Dubai: Qatar’s government spending rose nearly 33 per cent to 93.2 billion riyals ($25.6 billion, Dh94.02 billion) in the first half of this fiscal year, speeding up after a slow start to soccer World Cup 2022 projects, data showed on Thursday.
Expenditure in April-September accounts for a little over 44 per cent of the record 210.6 billion riyals Qatar plans to spend in the 2013-14 fiscal year.
The rate of increase compared with the same period a year ago is the fastest since at least 2008, preliminary finance ministry data released by the central bank showed.
The world’s top liquefied natural gas (LNG) exporter spent 70.3 billion riyals in the same period of the previous 2012-13 fiscal year. Qatar’s fiscal year ends in March.
Certain big-ticket projects in Qatar such as the metro, port, and airport have been scaled down or divided into phases to reduce the risk of economic overcapacity, the International Monetary Fund (IMF) said earlier this month.
Difficulties in planning, coordination and arranging the necessary resources as well as bureaucratic obstacles had also delayed state spending in the past.
Revenue fell 19 per cent to 118.5 billion riyals in the first half, the first decline in this period since the quarterly data series started in 2008. That was more than 54 per cent of the 218.1 billion riyals anticipated in the 2013-14 budget.
The budget surplus in the first half of 2013-14 was 25.2 billion riyals, sharply down from 76.1 billion a year before, the data showed.

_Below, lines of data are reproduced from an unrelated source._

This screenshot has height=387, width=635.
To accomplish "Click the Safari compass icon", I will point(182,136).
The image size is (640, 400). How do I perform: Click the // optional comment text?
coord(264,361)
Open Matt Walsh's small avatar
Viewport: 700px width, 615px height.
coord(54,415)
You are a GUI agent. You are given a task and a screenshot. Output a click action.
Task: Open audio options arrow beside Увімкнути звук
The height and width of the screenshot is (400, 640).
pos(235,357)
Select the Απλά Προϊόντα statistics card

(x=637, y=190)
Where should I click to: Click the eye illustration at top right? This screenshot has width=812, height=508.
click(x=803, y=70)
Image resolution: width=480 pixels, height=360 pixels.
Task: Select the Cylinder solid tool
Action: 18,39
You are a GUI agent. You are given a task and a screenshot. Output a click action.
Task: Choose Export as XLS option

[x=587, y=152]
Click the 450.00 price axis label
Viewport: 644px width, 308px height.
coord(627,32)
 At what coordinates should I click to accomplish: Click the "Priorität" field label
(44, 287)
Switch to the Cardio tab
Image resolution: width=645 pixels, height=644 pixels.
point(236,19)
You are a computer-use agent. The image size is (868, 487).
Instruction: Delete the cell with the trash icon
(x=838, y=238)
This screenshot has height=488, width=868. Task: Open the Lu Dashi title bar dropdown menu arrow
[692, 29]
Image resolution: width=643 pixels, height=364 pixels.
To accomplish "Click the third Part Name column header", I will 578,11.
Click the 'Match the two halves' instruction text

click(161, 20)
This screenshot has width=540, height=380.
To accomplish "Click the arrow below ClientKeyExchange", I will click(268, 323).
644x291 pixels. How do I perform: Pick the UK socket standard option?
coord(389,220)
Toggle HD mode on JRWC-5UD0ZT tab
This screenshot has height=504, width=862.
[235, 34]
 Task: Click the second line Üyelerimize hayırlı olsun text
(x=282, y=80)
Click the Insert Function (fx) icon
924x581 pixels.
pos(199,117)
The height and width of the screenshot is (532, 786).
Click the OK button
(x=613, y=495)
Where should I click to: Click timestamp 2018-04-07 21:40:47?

The surplus was equivalent to 3.6 per cent of 2012 gross domestic product, a Reuters calculation based on the latest official data showed.
Analysts polled by Reuters in January forecast the OPEC member’s fiscal surplus at 9.0 per cent of GDP in 2013/14, shrinking to 5.9 per cent in the coming fiscal year.
Soaring government spending may push the fiscal balance into a deficit over the medium term when combined with flat production of LNG, falling crude oil output from mature fields and lower hydrocarbon prices, the IMF warned this month.
Plans to spend some $140 billion in the run-up to the World Cup entail a possibility of overheating in the near term and low return and overcapacity in the medium term, the Fund also said.